AI(人工知能)を活用した異常検知システム「Starlight」を提供する米Aella Data。同システムは、ネットワーク全体にわたり異常な振る舞いや侵害を検知する。

同社のVice Presidentを務めるPaul Jespersen氏は、「AIを活用していると言われている競合製品は数学者が開発したもので、数式で異常を検知しており、ネットワーク技術者の見地が生かされていない」と指摘する。同社の製品は競合製品とどう違うのだろうか?

  • 米AellaData Corporate & Business Development Vice President Paul Jespersen氏

アプリケーションまで監視できる「Aella Flow」を開発

「Starlight」はさまざまな特徴を備えているが、Jespersen氏は最初に「AellaFlow」を挙げた。Aella Flowとは、同社が開発したデータを収集するための技術だ。

ネットワークの異常を検知するシステムでは、ネットワークトラフィックのデータを収集する技術として「NetFlow」が使われるが、同氏は「NetFlowでは、ネットワークの基本的な情報しか収集できない。ネットワークの異常を検知するには、もっと情報が必要」と指摘する。OSI参照モデルに当てはめると、NetFlowでは第1層(物理層)から第4層(トランスポート層)までのデータしか収集できない。

そこでAellaDataは、OSI参照モデルの第7層(アプリケーション層)までデータを収集できる「Aella Flow」を開発した。Aella Flowは、プロセス、コマンド、ユーザーアプリケーションの可視性を関連付けるフローレコードを提供することが可能だ。

「Starlight」では、Aella Flowによって、ネットワークやサーバ、アプリケーション、ファイアウォールやIDSといったセキュリティデバイスからのイベント、脅威フィードなど多種多様なデータソースからデータを収集する。

データの精度が高いから誤検知率も低い

「Starlight」によって収集されたデータは、クレンジングやインデックス化、イベントの検知を行った後、AIによる処理が行われる。具体的には、AIによって「異常の特定」「対応が不要なイベントの除外」「特定した異常の重大度(スコア)を決定」を行う。

## 提供データ
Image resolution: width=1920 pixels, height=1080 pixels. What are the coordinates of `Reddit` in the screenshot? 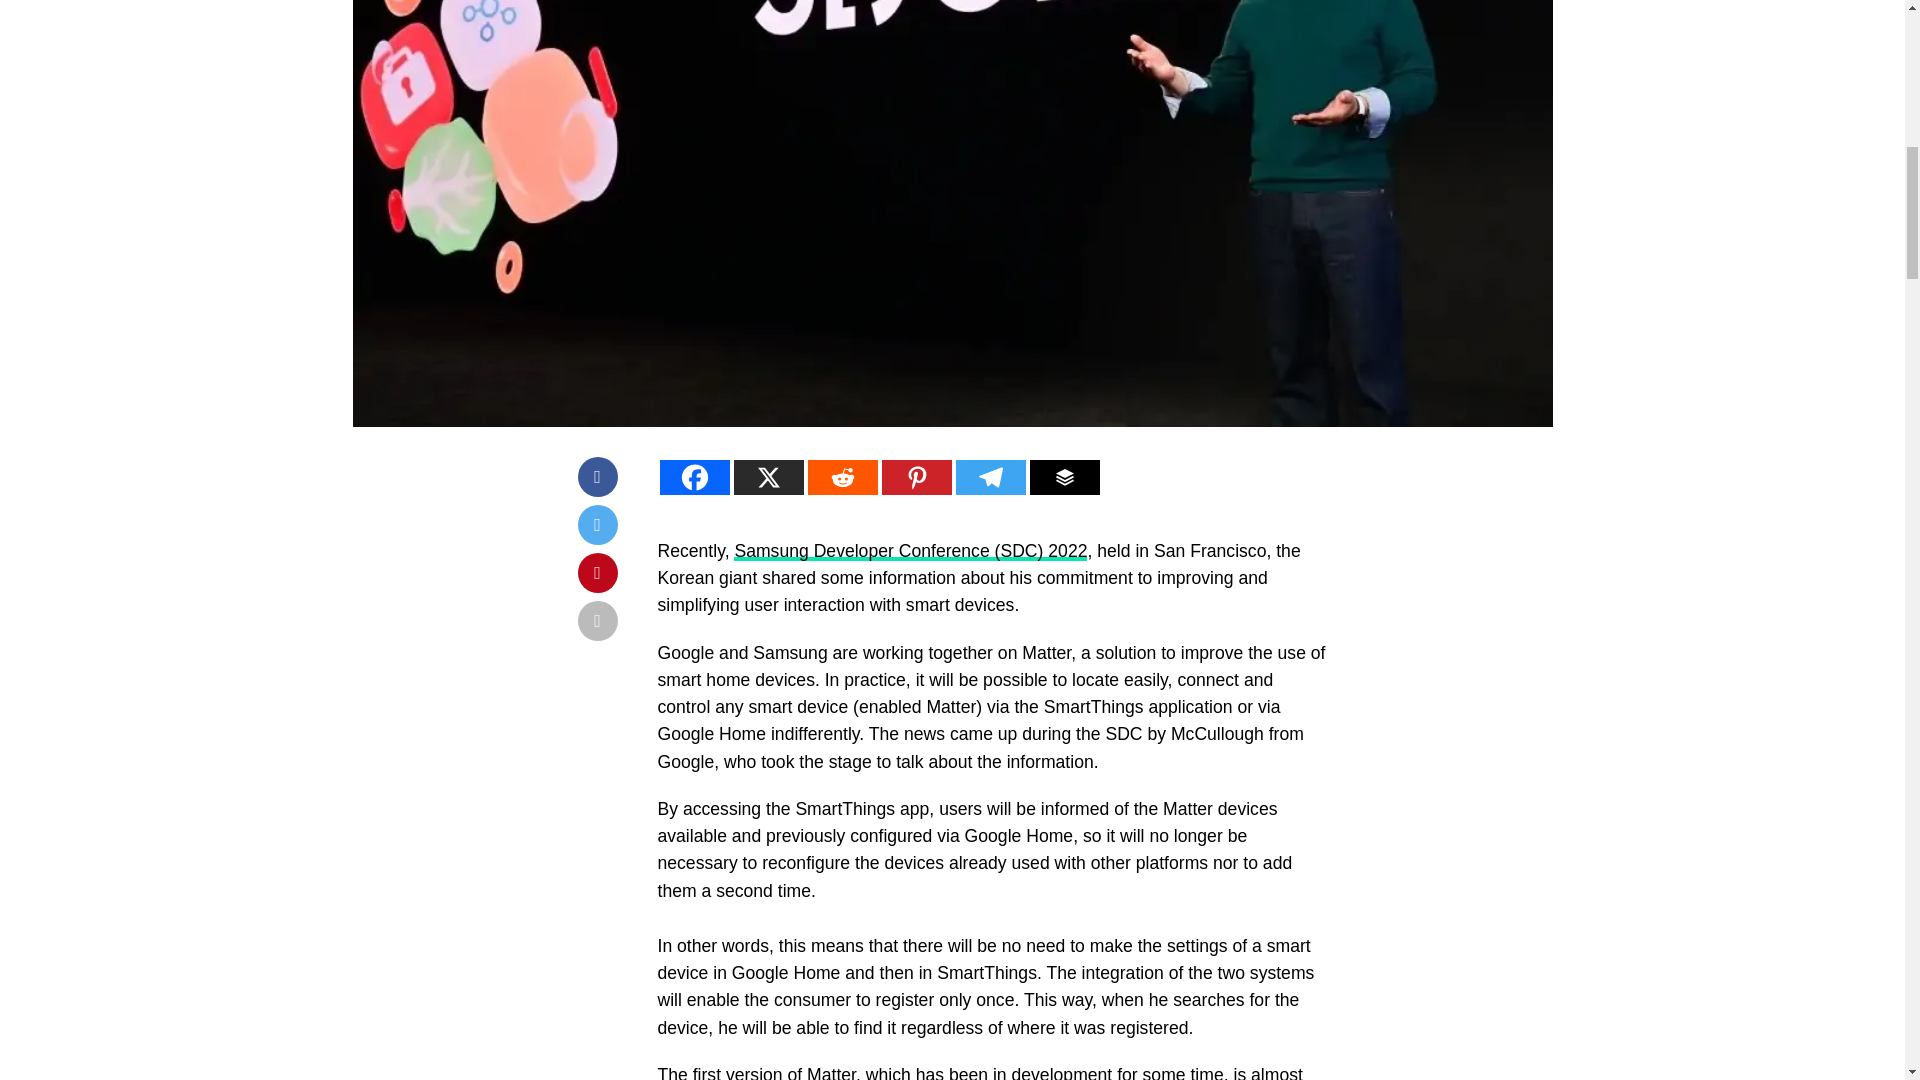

## 練習課題
引用文に書かれている、Starlightで収集されたデータにAIが行う処理をすべて挙げてください。

## 解答
・異常の特定
・対応が不要なイベントの除外
・特定した異常の重大度(スコア)を決定